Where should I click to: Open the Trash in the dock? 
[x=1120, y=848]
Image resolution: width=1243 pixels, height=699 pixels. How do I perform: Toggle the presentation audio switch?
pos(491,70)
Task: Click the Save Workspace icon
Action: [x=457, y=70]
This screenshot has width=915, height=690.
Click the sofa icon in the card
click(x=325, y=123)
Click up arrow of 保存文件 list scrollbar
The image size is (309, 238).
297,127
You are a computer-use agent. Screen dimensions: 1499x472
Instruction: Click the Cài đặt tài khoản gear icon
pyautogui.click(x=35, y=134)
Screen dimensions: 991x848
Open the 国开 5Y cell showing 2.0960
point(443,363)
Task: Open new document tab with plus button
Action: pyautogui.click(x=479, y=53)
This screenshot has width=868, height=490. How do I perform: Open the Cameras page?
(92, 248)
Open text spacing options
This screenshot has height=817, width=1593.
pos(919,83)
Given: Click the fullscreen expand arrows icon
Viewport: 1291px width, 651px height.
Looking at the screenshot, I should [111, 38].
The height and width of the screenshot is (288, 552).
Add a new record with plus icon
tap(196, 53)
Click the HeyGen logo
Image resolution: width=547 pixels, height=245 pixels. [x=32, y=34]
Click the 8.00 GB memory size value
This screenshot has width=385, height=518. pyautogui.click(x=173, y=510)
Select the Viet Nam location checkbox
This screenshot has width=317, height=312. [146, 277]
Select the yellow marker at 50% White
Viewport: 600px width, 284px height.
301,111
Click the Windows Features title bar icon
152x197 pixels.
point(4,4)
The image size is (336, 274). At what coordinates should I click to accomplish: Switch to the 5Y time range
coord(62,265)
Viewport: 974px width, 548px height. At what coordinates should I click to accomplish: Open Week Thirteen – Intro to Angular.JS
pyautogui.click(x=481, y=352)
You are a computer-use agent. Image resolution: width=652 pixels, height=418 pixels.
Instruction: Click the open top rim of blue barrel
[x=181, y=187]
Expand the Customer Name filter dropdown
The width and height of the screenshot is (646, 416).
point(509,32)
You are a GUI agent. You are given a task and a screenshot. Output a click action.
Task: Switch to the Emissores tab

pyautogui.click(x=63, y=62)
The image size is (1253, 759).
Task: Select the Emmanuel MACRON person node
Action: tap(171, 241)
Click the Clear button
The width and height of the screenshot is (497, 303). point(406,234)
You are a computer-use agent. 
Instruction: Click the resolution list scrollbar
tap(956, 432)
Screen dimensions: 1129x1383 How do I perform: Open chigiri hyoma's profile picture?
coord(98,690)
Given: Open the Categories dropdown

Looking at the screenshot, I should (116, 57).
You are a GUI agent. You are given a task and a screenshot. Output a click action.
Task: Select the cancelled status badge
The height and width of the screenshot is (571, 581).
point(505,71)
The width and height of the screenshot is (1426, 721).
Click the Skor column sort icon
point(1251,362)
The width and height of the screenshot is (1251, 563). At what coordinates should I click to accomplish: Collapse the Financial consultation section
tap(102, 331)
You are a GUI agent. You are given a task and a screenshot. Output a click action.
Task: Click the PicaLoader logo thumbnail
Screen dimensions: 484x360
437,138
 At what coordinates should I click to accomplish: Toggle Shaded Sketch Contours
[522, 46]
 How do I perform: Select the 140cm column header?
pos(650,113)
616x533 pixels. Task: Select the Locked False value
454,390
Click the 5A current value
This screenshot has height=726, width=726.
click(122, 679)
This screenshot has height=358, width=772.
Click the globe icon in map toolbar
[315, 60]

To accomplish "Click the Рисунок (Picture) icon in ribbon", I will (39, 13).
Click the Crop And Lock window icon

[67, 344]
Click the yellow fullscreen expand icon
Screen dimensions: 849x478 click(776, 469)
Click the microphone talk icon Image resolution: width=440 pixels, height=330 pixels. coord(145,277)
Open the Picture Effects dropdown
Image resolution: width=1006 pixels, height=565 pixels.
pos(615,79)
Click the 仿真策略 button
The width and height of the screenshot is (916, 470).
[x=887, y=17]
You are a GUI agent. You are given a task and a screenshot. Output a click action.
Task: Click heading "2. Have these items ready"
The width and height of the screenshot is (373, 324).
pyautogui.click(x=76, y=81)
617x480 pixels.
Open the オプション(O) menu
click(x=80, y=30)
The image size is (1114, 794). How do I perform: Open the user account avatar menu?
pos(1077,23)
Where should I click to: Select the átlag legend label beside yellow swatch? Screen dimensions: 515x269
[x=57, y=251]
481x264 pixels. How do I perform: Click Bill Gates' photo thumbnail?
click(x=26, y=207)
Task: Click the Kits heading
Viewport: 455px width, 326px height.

┄┄┄┄┄┄┄┄┄┄┄┄┄┄┄┄┄┄┄┄

> [Aim]:
Rewrite these lines as a numbered list, leaving out any blank lines.

> [Exercise solution]:
1. Where should I click to: Open the Trash in the dock? 
2. [x=1120, y=848]
3. Image resolution: width=1243 pixels, height=699 pixels. How do I perform: Toggle the presentation audio switch?
4. pos(491,70)
5. Task: Click the Save Workspace icon
6. Action: [x=457, y=70]
7. This screenshot has width=915, height=690.
8. Click the sofa icon in the card
9. click(x=325, y=123)
10. Click up arrow of 保存文件 list scrollbar
11. The image size is (309, 238).
12. 297,127
13. You are a computer-use agent. Screen dimensions: 1499x472
14. Instruction: Click the Cài đặt tài khoản gear icon
15. pyautogui.click(x=35, y=134)
16. Screen dimensions: 991x848
17. Open the 国开 5Y cell showing 2.0960
18. point(443,363)
19. Task: Open new document tab with plus button
20. Action: pyautogui.click(x=479, y=53)
21. This screenshot has width=868, height=490. How do I perform: Open the Cameras page?
22. (92, 248)
23. Open text spacing options
24. This screenshot has height=817, width=1593.
25. pos(919,83)
26. Given: Click the fullscreen expand arrows icon
27. Viewport: 1291px width, 651px height.
28. Looking at the screenshot, I should [111, 38].
29. The height and width of the screenshot is (288, 552).
30. Add a new record with plus icon
31. tap(196, 53)
32. Click the HeyGen logo
33. Image resolution: width=547 pixels, height=245 pixels. [x=32, y=34]
34. Click the 8.00 GB memory size value
35. This screenshot has width=385, height=518. pyautogui.click(x=173, y=510)
36. Select the Viet Nam location checkbox
37. This screenshot has width=317, height=312. [146, 277]
38. Select the yellow marker at 50% White
39. Viewport: 600px width, 284px height.
40. 301,111
41. Click the Windows Features title bar icon
42. 152x197 pixels.
43. point(4,4)
44. The image size is (336, 274). At what coordinates should I click to accomplish: Switch to the 5Y time range
45. coord(62,265)
46. Viewport: 974px width, 548px height. At what coordinates should I click to accomplish: Open Week Thirteen – Intro to Angular.JS
47. pyautogui.click(x=481, y=352)
48. You are a computer-use agent. Image resolution: width=652 pixels, height=418 pixels.
49. Instruction: Click the open top rim of blue barrel
50. [x=181, y=187]
51. Expand the Customer Name filter dropdown
52. The width and height of the screenshot is (646, 416).
53. point(509,32)
54. You are a GUI agent. You are given a task and a screenshot. Output a click action.
55. Task: Switch to the Emissores tab
56. pyautogui.click(x=63, y=62)
57. The image size is (1253, 759).
58. Task: Select the Emmanuel MACRON person node
59. Action: tap(171, 241)
60. Click the Clear button
61. The width and height of the screenshot is (497, 303). point(406,234)
62. You are a computer-use agent. 
63. Instruction: Click the resolution list scrollbar
64. tap(956, 432)
65. Screen dimensions: 1129x1383 How do I perform: Open chigiri hyoma's profile picture?
66. coord(98,690)
67. Given: Open the Categories dropdown
68. Looking at the screenshot, I should (116, 57).
69. You are a GUI agent. You are given a task and a screenshot. Output a click action.
70. Task: Select the cancelled status badge
71. The height and width of the screenshot is (571, 581).
72. point(505,71)
73. The width and height of the screenshot is (1426, 721).
74. Click the Skor column sort icon
75. point(1251,362)
76. The width and height of the screenshot is (1251, 563). At what coordinates should I click to accomplish: Collapse the Financial consultation section
77. tap(102, 331)
78. You are a GUI agent. You are given a task and a screenshot. Output a click action.
79. Task: Click the PicaLoader logo thumbnail
80. Screen dimensions: 484x360
81. 437,138
82.  At what coordinates should I click to accomplish: Toggle Shaded Sketch Contours
83. [522, 46]
84.  How do I perform: Select the 140cm column header?
85. pos(650,113)
86. 616x533 pixels. Task: Select the Locked False value
87. 454,390
88. Click the 5A current value
89. This screenshot has height=726, width=726.
90. click(122, 679)
91. This screenshot has height=358, width=772.
92. Click the globe icon in map toolbar
93. [315, 60]
94. To accomplish "Click the Рисунок (Picture) icon in ribbon", I will (39, 13).
95. Click the Crop And Lock window icon
96. [67, 344]
97. Click the yellow fullscreen expand icon
98. Screen dimensions: 849x478 click(776, 469)
99. Click the microphone talk icon Image resolution: width=440 pixels, height=330 pixels. coord(145,277)
100. Open the Picture Effects dropdown
101. Image resolution: width=1006 pixels, height=565 pixels.
102. pos(615,79)
103. Click the 仿真策略 button
104. The width and height of the screenshot is (916, 470).
105. [x=887, y=17]
106. You are a GUI agent. You are given a task and a screenshot. Output a click action.
107. Task: Click heading "2. Have these items ready"
108. The width and height of the screenshot is (373, 324).
109. pyautogui.click(x=76, y=81)
110. 617x480 pixels.
111. Open the オプション(O) menu
112. click(x=80, y=30)
113. The image size is (1114, 794). How do I perform: Open the user account avatar menu?
114. pos(1077,23)
115. Where should I click to: Select the átlag legend label beside yellow swatch? Screen dimensions: 515x269
116. [x=57, y=251]
117. 481x264 pixels. How do I perform: Click Bill Gates' photo thumbnail?
118. click(x=26, y=207)
119. Task: Click the Kits heading
120. Viewport: 455px width, 326px height.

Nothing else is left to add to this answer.